2013年10月4日(金)志度 昌宏(IT Leaders編集部)

東京大学付属図書館は2013年10月3日、研究・教育分野における電子書籍の活用方法を見いだすための実証実験を開始すると発表した。少人数のゼミレベルで使用する専門書籍を電子化したうえで、学生や教師の読書体験や参考情報をネット上で共有可能にすることで、書籍を読み解くという学習方法の価値を再定義したい考えだ。並行して、選者による特集本棚を再現可能にするハイブリッド本棚も実証する。

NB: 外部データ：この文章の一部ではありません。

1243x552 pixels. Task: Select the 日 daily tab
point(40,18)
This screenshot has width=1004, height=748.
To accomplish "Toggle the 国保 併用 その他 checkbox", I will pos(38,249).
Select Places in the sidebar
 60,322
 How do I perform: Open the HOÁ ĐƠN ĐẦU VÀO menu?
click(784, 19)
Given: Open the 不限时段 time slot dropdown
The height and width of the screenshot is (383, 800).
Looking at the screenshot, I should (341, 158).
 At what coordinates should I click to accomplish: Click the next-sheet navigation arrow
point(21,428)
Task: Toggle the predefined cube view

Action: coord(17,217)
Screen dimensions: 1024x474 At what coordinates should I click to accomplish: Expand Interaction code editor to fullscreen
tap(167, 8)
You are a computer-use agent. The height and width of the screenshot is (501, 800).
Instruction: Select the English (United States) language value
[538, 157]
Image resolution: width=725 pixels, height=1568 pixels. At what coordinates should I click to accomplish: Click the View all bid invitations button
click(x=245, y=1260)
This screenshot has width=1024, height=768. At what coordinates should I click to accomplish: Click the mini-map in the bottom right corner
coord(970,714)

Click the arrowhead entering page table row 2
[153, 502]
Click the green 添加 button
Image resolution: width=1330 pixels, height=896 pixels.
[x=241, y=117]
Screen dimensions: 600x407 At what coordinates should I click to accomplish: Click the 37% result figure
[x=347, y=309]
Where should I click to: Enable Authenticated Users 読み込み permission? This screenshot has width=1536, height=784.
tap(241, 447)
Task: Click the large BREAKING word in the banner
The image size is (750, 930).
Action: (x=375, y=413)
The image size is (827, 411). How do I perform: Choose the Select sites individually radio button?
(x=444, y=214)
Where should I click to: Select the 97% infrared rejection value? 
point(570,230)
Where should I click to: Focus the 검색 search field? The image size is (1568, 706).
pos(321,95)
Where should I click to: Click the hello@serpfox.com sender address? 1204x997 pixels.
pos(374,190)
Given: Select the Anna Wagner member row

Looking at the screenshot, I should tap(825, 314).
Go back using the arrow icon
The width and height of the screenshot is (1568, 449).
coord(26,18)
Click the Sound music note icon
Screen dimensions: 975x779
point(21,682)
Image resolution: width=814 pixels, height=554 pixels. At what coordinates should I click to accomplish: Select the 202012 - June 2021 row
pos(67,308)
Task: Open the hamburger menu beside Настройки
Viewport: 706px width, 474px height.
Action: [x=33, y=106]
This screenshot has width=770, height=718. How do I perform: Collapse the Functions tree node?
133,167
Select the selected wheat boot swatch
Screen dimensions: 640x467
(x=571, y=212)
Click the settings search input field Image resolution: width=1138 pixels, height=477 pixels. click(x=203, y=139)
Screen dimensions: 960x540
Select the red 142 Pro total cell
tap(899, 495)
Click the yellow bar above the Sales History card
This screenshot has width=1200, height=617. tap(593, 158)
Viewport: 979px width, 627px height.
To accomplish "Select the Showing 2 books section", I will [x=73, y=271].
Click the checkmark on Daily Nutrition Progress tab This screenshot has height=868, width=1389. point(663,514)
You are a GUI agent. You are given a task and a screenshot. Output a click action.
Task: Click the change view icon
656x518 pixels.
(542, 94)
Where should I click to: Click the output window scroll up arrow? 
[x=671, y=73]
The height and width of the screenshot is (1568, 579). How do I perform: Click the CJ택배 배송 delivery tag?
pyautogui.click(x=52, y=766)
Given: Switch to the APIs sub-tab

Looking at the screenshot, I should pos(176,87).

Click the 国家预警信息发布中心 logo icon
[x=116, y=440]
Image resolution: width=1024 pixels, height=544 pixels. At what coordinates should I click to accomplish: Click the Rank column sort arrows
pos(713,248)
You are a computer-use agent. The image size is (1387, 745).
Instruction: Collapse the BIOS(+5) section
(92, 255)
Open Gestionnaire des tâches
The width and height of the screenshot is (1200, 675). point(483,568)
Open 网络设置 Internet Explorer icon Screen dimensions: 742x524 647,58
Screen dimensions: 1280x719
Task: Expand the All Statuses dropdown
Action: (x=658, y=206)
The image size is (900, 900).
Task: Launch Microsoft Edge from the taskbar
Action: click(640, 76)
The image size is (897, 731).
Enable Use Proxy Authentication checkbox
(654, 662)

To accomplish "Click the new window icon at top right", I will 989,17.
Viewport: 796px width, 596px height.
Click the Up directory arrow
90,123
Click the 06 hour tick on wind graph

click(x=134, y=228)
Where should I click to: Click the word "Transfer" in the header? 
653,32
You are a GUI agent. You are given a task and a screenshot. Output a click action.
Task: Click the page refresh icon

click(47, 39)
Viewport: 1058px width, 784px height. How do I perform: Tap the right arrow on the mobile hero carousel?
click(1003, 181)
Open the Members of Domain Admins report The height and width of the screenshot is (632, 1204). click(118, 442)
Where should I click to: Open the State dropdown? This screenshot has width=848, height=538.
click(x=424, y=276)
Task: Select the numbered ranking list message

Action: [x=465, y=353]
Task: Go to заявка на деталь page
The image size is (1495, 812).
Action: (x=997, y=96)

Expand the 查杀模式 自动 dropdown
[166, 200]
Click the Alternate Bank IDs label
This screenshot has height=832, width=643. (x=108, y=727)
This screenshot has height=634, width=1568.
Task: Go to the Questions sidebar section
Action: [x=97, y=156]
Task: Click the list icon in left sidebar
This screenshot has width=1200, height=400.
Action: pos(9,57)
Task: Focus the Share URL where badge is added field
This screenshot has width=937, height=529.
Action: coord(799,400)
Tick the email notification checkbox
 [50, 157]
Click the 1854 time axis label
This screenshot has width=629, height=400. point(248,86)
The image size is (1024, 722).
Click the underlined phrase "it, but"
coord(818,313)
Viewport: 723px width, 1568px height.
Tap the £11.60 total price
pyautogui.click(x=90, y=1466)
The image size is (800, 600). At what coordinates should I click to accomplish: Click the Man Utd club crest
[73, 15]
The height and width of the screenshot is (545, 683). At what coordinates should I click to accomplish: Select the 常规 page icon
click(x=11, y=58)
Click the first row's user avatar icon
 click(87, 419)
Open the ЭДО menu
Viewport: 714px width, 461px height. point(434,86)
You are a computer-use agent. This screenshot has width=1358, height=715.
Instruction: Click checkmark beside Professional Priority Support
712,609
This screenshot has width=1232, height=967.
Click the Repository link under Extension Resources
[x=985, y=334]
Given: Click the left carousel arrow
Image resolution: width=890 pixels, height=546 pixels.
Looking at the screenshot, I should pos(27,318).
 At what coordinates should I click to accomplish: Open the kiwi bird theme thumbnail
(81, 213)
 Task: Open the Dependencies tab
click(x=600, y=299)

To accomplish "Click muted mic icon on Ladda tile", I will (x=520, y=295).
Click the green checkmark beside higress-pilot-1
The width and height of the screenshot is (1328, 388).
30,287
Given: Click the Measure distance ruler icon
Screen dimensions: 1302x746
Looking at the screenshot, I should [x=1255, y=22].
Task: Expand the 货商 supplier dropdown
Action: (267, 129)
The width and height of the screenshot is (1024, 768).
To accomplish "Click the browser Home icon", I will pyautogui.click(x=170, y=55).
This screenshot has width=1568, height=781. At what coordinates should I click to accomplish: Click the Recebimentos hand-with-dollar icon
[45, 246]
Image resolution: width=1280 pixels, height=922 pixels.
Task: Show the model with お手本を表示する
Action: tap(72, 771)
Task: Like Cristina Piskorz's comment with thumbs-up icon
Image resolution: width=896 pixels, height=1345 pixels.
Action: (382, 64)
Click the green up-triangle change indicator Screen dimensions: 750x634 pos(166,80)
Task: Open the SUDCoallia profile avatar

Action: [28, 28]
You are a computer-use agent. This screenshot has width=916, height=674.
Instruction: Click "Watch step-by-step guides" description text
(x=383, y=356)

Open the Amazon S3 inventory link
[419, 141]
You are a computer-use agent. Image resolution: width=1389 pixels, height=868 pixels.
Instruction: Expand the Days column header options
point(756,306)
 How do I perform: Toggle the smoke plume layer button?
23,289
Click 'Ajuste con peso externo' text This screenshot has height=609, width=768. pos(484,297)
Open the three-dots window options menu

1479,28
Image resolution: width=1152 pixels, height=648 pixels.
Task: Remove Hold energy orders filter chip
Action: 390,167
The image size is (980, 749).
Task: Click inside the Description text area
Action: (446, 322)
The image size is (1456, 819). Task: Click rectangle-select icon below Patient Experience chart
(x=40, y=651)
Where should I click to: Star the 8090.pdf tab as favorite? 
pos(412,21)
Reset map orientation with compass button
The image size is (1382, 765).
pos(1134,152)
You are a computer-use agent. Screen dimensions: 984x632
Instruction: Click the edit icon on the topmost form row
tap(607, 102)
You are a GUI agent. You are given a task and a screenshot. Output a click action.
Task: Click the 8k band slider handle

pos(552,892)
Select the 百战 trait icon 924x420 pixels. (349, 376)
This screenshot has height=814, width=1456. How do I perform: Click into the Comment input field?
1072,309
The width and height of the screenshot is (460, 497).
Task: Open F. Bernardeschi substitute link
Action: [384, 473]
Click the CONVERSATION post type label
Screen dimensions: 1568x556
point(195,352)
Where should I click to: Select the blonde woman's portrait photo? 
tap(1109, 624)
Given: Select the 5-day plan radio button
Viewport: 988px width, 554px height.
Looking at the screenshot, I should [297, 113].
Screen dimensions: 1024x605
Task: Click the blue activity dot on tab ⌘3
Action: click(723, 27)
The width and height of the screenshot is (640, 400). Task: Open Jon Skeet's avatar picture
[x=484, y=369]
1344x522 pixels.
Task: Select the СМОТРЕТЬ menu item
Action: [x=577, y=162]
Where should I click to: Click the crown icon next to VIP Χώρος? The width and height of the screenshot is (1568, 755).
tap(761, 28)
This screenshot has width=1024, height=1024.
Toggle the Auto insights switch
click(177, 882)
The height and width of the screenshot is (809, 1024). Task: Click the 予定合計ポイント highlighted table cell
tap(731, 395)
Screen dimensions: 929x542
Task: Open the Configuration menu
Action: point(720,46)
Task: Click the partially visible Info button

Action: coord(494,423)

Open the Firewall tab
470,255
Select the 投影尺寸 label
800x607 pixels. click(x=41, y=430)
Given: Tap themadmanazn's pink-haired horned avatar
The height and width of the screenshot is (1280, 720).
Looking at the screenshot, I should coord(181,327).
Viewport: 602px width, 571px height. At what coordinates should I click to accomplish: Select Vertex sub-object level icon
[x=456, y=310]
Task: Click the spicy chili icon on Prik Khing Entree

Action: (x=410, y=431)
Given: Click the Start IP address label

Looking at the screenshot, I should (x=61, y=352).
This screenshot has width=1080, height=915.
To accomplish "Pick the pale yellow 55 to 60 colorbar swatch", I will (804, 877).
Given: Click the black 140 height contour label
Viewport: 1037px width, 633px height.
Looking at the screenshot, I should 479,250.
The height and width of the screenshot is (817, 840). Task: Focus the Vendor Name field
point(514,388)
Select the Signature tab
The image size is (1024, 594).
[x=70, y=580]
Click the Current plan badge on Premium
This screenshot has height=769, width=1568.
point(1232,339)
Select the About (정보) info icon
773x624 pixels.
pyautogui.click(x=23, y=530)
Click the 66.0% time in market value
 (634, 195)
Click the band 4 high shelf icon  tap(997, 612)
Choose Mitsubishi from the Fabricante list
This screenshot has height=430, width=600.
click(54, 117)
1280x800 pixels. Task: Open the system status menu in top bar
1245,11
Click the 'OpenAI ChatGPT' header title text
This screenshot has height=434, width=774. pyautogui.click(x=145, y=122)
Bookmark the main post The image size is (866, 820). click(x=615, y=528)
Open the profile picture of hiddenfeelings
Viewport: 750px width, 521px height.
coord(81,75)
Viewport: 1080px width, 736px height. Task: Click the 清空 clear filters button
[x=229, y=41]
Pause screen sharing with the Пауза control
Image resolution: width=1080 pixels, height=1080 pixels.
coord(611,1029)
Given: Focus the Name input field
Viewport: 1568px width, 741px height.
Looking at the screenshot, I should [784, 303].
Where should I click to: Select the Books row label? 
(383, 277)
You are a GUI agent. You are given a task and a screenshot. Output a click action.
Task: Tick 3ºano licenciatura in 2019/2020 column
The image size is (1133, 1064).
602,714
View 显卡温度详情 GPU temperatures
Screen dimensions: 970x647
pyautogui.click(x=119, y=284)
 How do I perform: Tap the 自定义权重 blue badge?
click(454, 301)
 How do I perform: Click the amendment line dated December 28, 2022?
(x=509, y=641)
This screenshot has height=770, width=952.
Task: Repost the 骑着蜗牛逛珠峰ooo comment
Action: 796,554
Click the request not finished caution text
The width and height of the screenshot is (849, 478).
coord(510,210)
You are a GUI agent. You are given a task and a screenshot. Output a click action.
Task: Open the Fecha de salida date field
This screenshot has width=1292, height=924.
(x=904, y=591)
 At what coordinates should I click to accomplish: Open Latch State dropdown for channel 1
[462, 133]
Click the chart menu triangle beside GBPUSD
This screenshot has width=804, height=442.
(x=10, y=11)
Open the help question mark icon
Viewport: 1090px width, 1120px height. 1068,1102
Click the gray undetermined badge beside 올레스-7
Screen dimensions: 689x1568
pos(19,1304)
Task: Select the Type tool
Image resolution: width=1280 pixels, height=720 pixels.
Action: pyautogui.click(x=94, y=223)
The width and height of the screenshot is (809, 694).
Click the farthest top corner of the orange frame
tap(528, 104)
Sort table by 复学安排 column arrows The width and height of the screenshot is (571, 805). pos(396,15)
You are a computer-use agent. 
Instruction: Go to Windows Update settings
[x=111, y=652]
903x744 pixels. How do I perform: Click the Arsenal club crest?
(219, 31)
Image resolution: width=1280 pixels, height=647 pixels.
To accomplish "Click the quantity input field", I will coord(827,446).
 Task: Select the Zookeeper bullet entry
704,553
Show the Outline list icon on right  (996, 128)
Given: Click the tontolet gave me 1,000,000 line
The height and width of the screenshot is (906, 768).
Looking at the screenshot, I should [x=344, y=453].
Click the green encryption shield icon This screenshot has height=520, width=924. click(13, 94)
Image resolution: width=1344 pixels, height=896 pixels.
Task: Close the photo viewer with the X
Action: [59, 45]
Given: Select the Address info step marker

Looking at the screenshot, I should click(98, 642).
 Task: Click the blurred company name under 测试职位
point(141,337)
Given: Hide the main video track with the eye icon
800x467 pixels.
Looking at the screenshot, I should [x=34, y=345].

 電子書籍の実証実験は、京セラコミュニケーションシステム(KCCS)と京セラ丸善システムインテグレーション(KMSI)が開発・販売する電子書籍配信サービス「BookLooper」をベースに実施する。新たに、電子書籍への書き込みやしおりの設定などをネットワーク上で共有する機能や、外部の知識ネットワークと連携する機能などを開発し、ゼミレベルでの電子書籍のあり方を探る。

写真1:booklooperをベースに新規開発した、書き込み共有などの画面例
 

 具体的には、附属図書館が実施する全学自由研究ゼミナール「未来の書物の未来」の授業において、東大で教鞭をとった南原 繁氏の著書や丸山 眞男氏の講義録など10冊余りを対象に実証実験を展開する。学生や教員が電子書籍上で仮想的に書き込んだメモや傍線などを、それぞれが共有することで、誰がどのように書籍を読み反応したかや、その記述を正しく理解するためにはどのような背景情報を知っておかなければならないか、といったことなどを電子書籍を媒介に流通させることを狙う(写真1)。

写真2:東京大学の新図書館計画推進室長である石田英敬
東京大学 総合図書館副館長

 東京大学の新図書館計画推進室長である石田英敬 東京大学 総合図書館副館長は、「これまでの電子書籍は、エンターテイメントや学部生の教養用途がほとんどで、研究室レベルで読み解くような書籍は電子化が遅れていたり、その活用法についての考察は十分ではなかった」と指摘する(写真2)。実証実験では、「書籍を深く読み込んだり、書き込んだりしながら読むといった行為を媒体にした教育、あるいは知の流通を電子書籍で可能にすることで、書籍の価値を再定義したい」(同)という。

 BookLooperは、これまでに慶應義塾大学や京都造形美術大学などでの電子書籍配信の実証に使われており、慶応大学の実証には東大ほか、神戸大学や名古屋大学、奈良先端科学技術大学院大学、福井大学、立命館大学、大阪大学による共同利用実験も始まっている。今回の実証では、この共同利用とは別に、東大専用の機能を開発・利用している。